--- START ---

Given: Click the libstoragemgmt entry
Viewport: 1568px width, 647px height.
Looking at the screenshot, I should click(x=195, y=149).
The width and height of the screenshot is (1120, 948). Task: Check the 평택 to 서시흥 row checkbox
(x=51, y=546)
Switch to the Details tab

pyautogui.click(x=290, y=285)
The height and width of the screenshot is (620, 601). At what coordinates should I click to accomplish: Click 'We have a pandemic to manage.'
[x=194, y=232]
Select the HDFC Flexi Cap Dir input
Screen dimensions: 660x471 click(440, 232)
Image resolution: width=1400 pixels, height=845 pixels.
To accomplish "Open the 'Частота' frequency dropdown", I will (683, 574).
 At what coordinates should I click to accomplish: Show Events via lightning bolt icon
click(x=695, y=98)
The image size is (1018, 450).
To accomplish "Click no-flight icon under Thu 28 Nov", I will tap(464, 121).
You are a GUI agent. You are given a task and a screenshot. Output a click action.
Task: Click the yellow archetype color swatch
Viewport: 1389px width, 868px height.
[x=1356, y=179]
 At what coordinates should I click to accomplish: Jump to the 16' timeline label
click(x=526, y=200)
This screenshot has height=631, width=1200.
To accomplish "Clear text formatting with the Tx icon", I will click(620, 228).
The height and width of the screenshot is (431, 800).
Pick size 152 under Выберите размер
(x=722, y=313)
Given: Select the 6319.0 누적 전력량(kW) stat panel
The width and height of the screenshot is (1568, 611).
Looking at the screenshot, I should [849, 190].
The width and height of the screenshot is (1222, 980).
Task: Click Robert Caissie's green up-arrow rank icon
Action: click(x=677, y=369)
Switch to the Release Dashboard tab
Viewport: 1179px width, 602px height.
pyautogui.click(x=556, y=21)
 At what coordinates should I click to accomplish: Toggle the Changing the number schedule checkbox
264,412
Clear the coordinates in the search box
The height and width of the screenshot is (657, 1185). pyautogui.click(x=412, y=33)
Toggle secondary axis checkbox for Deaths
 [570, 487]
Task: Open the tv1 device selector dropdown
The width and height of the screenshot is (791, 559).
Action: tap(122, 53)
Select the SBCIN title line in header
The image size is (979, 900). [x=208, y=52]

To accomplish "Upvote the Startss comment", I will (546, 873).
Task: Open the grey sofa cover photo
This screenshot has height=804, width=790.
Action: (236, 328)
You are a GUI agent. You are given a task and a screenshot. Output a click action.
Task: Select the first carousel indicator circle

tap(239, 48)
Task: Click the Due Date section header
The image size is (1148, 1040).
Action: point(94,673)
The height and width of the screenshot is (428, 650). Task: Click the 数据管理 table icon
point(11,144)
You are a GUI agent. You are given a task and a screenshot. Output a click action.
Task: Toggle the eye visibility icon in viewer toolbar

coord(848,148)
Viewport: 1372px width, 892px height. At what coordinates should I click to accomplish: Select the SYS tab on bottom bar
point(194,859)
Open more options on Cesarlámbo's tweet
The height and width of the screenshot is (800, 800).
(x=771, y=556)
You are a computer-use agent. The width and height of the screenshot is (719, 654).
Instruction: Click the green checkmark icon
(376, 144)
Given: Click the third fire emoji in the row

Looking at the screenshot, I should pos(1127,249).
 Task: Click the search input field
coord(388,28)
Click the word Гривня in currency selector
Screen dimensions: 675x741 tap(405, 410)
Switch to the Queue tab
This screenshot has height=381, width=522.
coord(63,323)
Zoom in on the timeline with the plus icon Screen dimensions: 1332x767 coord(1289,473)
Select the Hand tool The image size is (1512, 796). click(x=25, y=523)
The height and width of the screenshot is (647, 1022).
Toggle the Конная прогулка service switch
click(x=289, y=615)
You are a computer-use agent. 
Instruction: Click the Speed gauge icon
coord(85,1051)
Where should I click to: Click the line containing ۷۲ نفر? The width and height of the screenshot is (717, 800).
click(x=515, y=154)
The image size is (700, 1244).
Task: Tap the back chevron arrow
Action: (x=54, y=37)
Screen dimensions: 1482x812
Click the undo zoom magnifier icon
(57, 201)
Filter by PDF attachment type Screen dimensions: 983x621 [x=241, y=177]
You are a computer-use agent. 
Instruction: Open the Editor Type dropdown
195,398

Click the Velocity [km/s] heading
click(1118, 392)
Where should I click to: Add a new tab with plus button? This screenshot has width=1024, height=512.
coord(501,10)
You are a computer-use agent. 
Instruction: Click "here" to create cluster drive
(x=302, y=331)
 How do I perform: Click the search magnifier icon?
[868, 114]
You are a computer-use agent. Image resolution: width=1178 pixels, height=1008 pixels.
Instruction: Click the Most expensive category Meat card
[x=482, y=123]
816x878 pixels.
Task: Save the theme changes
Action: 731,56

--- END ---

*PROBLEM TO SOLVE*: In the listing above, locate the line containing "The image size is (1018, 450)." and the line containing "Given: Select the". Transcribe those two lines and everything between them, exactly as written.

*THE ANSWER*:
The image size is (1018, 450).
To accomplish "Click no-flight icon under Thu 28 Nov", I will tap(464, 121).
You are a GUI agent. You are given a task and a screenshot. Output a click action.
Task: Click the yellow archetype color swatch
Viewport: 1389px width, 868px height.
[x=1356, y=179]
 At what coordinates should I click to accomplish: Jump to the 16' timeline label
click(x=526, y=200)
This screenshot has height=631, width=1200.
To accomplish "Clear text formatting with the Tx icon", I will click(620, 228).
The height and width of the screenshot is (431, 800).
Pick size 152 under Выберите размер
(x=722, y=313)
Given: Select the 6319.0 누적 전력량(kW) stat panel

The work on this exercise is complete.